**Work task**. Only the lines below, from the one with "[LinkedIn] (88, 1281)" through the one with "OK, I agree (137, 2264)", are to be written out, exactly.

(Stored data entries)
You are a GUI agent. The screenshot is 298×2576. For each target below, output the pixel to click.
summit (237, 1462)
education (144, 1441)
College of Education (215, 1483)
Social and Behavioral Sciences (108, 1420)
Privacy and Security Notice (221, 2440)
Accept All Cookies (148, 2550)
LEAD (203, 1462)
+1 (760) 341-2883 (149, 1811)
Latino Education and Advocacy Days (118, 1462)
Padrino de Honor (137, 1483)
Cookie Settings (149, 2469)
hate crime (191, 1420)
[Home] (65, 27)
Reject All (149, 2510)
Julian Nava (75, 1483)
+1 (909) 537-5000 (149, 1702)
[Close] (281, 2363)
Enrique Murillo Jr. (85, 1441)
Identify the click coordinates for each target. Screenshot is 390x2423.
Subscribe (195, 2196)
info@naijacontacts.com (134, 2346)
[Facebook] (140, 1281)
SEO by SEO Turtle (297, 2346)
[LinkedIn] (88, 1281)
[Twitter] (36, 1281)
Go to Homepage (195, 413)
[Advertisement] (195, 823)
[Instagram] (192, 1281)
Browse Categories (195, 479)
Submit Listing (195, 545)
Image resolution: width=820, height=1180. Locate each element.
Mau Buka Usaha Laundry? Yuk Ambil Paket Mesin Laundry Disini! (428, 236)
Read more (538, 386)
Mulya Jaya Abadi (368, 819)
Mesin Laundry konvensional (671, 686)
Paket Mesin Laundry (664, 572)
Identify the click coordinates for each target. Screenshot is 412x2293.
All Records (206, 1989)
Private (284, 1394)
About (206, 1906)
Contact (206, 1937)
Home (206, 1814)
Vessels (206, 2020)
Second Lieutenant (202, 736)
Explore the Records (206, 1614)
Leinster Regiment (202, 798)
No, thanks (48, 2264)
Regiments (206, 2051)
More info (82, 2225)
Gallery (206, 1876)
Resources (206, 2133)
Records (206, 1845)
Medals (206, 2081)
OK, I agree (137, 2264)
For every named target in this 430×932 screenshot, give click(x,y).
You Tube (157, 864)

**Task solution**.
[LinkedIn] (88, 1281)
[Twitter] (36, 1281)
Go to Homepage (195, 413)
[Advertisement] (195, 823)
[Instagram] (192, 1281)
Browse Categories (195, 479)
Submit Listing (195, 545)
Image resolution: width=820, height=1180. Locate each element.
Mau Buka Usaha Laundry? Yuk Ambil Paket Mesin Laundry Disini! (428, 236)
Read more (538, 386)
Mulya Jaya Abadi (368, 819)
Mesin Laundry konvensional (671, 686)
Paket Mesin Laundry (664, 572)
Identify the click coordinates for each target. Screenshot is 412x2293.
All Records (206, 1989)
Private (284, 1394)
About (206, 1906)
Contact (206, 1937)
Home (206, 1814)
Vessels (206, 2020)
Second Lieutenant (202, 736)
Explore the Records (206, 1614)
Leinster Regiment (202, 798)
No, thanks (48, 2264)
Regiments (206, 2051)
More info (82, 2225)
Gallery (206, 1876)
Resources (206, 2133)
Records (206, 1845)
Medals (206, 2081)
OK, I agree (137, 2264)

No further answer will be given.